Justin has spent the last two decades making his fortune, settling scores, and suffering a prolonged period of torture in an Indian prison. Now, he needs someone to smooth the way for him with the villagers. Someone to manage his household--and warm his bed on occasion. What he needs, in short, is a wife and a matrimonial advertisement seems the perfect way to acquire one.
Their marriage was meant to be a business arrangement and nothing more. A dispassionate union free from the entanglements of love and affection. But when Helena's past threatens, will Justin's burgeoning feelings for his new bride compel him to come to her rescue? Or will dark secrets of his own force him to let her go?
Comment: This month the theme for the TBR challenge is Favorite Trope. This book has a little mix of several tropes I usually enjoy in romances, such as the beauty/beast, mail order bride and marriage of convenience, heroine who needs help, protagonists who can act shy... perhaps it's more of a mix between tropes and plot devices but all together made me really eager to try this book and, as it probably happens with all readers, I imagined certain scenarios in my head of where this might lead...
In this story we meet Helena Raynolds, a woman who replies and accepts a marriage proposal in the newspaper and travels from London to north Devon in order to meet her future husband. Helena is desperate to find a home faraway from London and when she realizes her husband to be is Justin Thornhill, a man who used to be a soldier and was in India just like her brother, her hopes get high she might escape what chases her.
Justin only wanted a wife with no fuss, no courtships and complicated steps so he agreed with his solicitor to put the add on the newspaper. Having been badly burned while in India and living in a place in need of work, with no balls and no parties in the horizon, he hoped his wife would be someone a little older and without much vanity. Helena is beautiful and refined but he still accepts marrying her because he knows she is a woman in need of help and he wouldn't be able to ignore that. Can they find enough common ground to make their marriage work?
If readers were to pile up the elements in the books they read and divide them by likability, regarding this book I'd have a good sized pile with positive aspects.
However, thinking about the set and the final picture, to say so, this book felt a little too bland in the romance aspect. In part it's the fact this could be labeled clean by some people, the protagonists only kiss, but then there are a few passages, a few hints, a few intoned words that suggest differently and I don't think that, in general, cohesion was achieved.
Helena is a likable protagonist and Justin even more so, especially because he has that characteristic of some heroes which is the need to protect others even at their own expense, a factor often mentioned in the plot itself.
I liked Helena and I think the reasons she had, in an historical context, to run and seek protection, even through marriage to a stranger of whom she only required kindness from were understandable and well inserted into the story. It made me think about how people with diseases/conditions not yet understood or correctly diagnosed were treated and how some not ill people were caught in the unknown and mistreated.
I think the setting up of the main plot in Devon and of who Justin is and how Helena makes him come out of shell just by being herself were details the author thought of nicely.
As a whole, the story was fluid enough and captivating to read about, the characters had their own unique features which I liked knowing about as the plot developed.
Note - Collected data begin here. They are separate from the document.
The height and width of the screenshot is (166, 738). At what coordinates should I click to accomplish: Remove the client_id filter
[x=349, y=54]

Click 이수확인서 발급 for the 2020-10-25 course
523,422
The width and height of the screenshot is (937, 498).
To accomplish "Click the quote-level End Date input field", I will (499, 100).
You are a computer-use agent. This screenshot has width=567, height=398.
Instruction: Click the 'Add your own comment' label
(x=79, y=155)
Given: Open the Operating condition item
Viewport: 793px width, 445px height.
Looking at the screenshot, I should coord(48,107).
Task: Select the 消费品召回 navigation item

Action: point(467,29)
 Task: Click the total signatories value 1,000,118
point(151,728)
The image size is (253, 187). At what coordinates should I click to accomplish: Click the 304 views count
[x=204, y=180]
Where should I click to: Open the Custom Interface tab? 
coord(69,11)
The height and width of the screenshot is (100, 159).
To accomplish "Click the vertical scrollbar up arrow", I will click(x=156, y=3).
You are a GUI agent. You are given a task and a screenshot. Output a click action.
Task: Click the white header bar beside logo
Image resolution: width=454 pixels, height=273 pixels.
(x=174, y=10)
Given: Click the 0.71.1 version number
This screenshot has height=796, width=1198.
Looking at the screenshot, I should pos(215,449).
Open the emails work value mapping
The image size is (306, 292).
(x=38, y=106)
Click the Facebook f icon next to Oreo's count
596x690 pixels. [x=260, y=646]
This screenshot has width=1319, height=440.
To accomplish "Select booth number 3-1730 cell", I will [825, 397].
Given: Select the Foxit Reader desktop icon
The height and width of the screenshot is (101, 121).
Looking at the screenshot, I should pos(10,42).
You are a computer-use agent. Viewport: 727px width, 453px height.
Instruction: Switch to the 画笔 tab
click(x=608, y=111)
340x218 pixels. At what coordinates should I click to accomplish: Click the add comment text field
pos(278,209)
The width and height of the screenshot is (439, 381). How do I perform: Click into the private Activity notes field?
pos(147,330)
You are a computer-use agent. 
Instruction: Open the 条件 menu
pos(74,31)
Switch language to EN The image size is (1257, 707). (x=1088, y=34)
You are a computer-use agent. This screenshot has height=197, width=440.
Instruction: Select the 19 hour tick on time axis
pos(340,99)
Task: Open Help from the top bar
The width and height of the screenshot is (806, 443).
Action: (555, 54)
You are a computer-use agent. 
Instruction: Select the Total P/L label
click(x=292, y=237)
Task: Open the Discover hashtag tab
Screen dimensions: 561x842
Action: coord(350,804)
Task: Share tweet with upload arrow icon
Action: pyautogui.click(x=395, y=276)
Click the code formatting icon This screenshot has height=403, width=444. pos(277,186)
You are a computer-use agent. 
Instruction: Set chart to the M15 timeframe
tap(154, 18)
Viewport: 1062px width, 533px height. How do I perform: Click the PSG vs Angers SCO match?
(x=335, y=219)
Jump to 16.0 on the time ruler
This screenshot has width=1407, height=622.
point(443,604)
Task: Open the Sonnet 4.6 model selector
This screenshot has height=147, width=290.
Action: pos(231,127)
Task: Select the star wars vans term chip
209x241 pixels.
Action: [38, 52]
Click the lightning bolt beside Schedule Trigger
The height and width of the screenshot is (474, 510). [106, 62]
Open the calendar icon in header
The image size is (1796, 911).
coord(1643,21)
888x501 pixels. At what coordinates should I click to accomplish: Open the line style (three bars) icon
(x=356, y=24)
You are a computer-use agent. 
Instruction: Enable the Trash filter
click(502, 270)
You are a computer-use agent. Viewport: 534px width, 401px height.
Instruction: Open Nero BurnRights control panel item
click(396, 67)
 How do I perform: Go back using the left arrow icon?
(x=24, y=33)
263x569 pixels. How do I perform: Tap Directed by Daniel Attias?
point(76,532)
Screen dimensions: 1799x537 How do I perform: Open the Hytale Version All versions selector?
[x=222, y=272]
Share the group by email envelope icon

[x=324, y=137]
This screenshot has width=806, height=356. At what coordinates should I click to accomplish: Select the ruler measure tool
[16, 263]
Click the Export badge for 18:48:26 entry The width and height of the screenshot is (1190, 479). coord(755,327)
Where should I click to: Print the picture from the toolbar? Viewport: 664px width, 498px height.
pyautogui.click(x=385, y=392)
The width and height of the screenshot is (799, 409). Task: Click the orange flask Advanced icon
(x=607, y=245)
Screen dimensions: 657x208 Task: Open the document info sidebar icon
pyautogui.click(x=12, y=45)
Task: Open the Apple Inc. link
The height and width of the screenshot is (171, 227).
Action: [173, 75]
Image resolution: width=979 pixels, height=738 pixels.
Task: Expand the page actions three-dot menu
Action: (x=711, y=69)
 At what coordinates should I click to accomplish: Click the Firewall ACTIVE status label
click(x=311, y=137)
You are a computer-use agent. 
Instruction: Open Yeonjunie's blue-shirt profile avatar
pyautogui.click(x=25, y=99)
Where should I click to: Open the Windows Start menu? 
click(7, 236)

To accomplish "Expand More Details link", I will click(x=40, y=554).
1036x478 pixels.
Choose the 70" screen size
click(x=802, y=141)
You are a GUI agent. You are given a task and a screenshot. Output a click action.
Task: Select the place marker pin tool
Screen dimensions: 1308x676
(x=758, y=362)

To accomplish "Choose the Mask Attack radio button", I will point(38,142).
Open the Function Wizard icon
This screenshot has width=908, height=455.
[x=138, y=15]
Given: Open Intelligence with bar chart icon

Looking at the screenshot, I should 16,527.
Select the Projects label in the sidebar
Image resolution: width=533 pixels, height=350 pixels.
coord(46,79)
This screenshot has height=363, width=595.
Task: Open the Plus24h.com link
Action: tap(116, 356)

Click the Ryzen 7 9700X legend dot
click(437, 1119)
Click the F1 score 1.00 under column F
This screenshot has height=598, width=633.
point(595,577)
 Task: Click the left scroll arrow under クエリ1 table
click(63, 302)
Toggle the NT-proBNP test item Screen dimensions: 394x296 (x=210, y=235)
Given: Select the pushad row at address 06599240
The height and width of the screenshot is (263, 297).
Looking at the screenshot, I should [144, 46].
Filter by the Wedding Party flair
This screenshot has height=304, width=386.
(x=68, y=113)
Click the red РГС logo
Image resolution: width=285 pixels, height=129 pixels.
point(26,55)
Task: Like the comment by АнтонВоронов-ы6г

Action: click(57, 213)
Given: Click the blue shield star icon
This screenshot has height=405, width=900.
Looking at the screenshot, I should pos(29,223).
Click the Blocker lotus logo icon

However, when I had to stop reading for some reason it wasn't difficult. At the same time this was a fascinating story, with enough elements on the protagonist's pasts to make them a good match emotionally, there is some vibe or tone here that didn't make me appreciate the book as much as it probably deserves (other readers have better written opinions on why this book is a successful one).
In this book we have third person narrator but we can follow each protagonist's thoughts, often alternatively.
When the story begins - I had not seen this was also labeled "clean romance" - we get from the hero's thoughts that he wants a wife mostly for company and sex. The way things are written, it becomes obvious this would be an important part of the relationship for him (and I could imagine how it might bring them closer somehow) but as the story develops, his hero complex takes precedence and nothing happens between them except kissing.
I can understand the author's choices in how the romance was conducted. But at first the tone was so insistent on a subject that the fact it got practically ignored until the very end felt like it didn't matter. If so, why bringing it to the open? The story could have been focused on Helena's plights the same without it.
This might be a minor detail for some, but for me it affected how I saw what was happening. To be clear, I'm not saying the story should have had sex scenes (although sexual tension could be sexy and clean at the same time) but if that is the way things were, then some details can be misleading or silly in the bigger scheme of things. That's why I said there are some hints and a certain tone in some moments of the story that don't seem to match the rest. I get it but still.
All things considered, this was a good enough story but there's some emotion missing, some notions I didn't see developed as I imagined when I read about the tropes and situations that would be portrayed here. Nevertheless, it's a good historical that touches several details most readers would enjoy.